Standout Ideas from Lesson 8 of the AI Evals Course
Lesson 8: Course Review and Live Coding an Annotation App
Idea 1: You should have AI-in-the-loop, as opposed to being the “human-in-the-loop”. You should drive the AI. You should understand every step of the AI pipeline (as is learned through the process of doing error analysis). As we’ve seen throughout the course, there are strategic opportunities to use LLMs to supplement your analysis, potentially evolving to full automation with routine human validation (e.g. production LLM Judge outputs sampled and reviewed every week).
Idea 2: Provide a detailed prompt when vibe coding an annotation app.
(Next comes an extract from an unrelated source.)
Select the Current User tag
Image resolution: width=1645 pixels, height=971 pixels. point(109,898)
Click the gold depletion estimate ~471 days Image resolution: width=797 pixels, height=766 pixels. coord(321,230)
Shreya provided the direct path to the trace CSV, an explanation of the CSV and message column structures (content/roles), and the goals/key characteristics of the app and its UI/UX (such as open coding, a progress bar, navigation buttons and a dropdown of previously used annotations). Shreya asks the LLM to create a plan.md
when coding something for the first time and reviews/provides feedback before finalizing it. You can always follow up with more requirements as you review the plan before executing on it.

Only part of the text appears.